• [Your objective]
In the records, each line holding "will" must be reported.

• [Data for this exercise]
-*-*-

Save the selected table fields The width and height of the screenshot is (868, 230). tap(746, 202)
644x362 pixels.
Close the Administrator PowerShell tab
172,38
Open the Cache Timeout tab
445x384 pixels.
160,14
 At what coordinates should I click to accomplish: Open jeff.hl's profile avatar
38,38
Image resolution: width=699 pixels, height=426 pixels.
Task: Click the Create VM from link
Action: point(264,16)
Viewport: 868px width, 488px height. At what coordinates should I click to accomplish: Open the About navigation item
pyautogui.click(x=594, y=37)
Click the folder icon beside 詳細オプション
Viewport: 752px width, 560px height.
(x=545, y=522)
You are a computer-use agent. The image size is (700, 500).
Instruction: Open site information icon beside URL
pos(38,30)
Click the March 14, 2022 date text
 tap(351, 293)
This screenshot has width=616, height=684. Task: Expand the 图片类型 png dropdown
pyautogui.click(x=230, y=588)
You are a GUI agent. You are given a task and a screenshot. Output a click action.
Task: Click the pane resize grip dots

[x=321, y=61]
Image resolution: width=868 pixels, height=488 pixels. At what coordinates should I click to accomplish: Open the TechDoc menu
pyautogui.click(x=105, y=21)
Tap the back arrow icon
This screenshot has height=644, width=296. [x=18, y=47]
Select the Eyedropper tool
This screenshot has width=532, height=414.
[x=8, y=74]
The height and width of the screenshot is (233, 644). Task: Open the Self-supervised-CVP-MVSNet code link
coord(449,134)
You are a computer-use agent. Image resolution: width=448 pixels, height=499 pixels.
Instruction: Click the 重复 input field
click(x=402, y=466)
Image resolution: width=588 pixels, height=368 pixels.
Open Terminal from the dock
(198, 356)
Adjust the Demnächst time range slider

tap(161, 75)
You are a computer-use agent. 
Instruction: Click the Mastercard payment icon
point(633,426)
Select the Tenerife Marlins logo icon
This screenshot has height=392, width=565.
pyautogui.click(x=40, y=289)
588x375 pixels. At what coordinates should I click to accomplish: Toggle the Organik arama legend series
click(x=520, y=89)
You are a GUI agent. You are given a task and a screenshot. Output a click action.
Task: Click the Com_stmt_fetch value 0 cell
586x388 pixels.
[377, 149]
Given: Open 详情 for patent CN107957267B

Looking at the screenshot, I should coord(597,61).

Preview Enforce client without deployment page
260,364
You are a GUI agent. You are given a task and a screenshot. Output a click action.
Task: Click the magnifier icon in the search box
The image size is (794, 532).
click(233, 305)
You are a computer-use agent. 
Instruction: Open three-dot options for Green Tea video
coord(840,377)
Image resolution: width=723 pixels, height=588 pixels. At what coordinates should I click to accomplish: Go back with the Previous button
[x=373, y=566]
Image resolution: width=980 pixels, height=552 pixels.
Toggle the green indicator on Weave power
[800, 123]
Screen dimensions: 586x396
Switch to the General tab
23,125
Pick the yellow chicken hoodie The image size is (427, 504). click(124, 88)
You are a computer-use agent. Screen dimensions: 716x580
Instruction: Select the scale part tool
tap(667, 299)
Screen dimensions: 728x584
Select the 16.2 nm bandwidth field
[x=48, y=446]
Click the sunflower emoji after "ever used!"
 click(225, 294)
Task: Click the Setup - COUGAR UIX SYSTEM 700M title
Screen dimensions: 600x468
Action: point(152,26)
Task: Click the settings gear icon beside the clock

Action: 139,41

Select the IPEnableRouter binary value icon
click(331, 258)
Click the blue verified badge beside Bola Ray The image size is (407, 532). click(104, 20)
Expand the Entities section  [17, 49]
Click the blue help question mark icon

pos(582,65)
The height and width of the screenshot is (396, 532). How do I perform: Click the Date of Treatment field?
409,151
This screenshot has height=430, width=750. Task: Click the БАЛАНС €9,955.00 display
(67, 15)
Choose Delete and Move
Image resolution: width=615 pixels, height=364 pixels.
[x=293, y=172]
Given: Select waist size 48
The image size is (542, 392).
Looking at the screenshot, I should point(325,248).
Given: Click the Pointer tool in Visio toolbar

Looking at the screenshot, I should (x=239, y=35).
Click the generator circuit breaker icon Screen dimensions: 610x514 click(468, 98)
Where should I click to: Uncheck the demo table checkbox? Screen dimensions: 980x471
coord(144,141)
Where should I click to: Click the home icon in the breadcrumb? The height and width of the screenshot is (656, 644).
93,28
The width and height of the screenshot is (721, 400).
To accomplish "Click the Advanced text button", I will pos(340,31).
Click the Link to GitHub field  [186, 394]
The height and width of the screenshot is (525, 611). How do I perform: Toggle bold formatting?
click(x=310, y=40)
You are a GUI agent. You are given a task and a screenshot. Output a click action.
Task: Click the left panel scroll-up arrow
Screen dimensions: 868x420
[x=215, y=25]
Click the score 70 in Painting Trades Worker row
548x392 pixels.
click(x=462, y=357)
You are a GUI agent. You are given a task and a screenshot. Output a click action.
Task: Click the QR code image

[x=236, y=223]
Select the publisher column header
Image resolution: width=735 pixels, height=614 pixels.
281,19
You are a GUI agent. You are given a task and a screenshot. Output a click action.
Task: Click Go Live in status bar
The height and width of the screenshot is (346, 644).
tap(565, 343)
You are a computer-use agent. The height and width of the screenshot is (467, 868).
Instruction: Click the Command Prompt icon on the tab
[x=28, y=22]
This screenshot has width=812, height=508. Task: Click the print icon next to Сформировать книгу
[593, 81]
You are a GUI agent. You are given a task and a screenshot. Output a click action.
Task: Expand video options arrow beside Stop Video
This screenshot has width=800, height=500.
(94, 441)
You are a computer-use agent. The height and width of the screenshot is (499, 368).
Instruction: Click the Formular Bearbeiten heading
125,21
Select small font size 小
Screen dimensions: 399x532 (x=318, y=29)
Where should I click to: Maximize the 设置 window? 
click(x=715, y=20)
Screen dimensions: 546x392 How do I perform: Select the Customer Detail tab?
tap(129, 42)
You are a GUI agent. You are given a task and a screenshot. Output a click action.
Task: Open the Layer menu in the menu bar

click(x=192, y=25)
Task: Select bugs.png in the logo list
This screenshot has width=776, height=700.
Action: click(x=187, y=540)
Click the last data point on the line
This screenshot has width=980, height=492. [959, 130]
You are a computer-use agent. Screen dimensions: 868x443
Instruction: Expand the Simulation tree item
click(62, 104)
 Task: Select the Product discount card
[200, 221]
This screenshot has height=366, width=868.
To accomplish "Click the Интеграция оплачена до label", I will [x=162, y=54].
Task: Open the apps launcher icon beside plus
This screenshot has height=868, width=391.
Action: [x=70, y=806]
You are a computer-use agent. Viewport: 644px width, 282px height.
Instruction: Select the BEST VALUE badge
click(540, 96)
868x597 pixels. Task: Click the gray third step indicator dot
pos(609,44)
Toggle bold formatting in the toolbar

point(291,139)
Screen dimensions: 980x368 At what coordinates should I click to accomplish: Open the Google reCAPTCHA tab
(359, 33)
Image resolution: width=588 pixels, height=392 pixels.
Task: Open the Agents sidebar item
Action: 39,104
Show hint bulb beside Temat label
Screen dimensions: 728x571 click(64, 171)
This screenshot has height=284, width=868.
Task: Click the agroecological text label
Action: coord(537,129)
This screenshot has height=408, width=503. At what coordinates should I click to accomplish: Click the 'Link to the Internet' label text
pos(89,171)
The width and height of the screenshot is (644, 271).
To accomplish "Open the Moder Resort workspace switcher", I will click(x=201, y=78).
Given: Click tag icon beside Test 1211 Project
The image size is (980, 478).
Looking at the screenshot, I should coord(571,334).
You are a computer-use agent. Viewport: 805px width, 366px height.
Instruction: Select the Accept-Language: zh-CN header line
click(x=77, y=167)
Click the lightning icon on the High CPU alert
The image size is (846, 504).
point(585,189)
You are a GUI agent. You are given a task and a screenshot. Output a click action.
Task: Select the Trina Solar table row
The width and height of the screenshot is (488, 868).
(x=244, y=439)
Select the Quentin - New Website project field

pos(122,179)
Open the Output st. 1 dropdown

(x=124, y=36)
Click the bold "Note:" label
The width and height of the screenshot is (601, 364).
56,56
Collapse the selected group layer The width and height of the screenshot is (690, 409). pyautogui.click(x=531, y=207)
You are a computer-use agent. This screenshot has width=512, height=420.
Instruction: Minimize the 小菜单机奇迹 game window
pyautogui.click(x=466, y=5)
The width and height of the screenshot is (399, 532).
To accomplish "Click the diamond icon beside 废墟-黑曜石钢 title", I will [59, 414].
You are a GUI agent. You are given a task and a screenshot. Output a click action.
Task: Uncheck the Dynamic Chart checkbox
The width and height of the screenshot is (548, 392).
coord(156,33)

-*-*-

• [Solved exercise]
To accomplish "Click the Advanced text button", I will pos(340,31).
To accomplish "Click the Интеграция оплачена до label", I will [x=162, y=54].
To accomplish "Open the Moder Resort workspace switcher", I will click(x=201, y=78).
To accomplish "Click the diamond icon beside 废墟-黑曜石钢 title", I will [59, 414].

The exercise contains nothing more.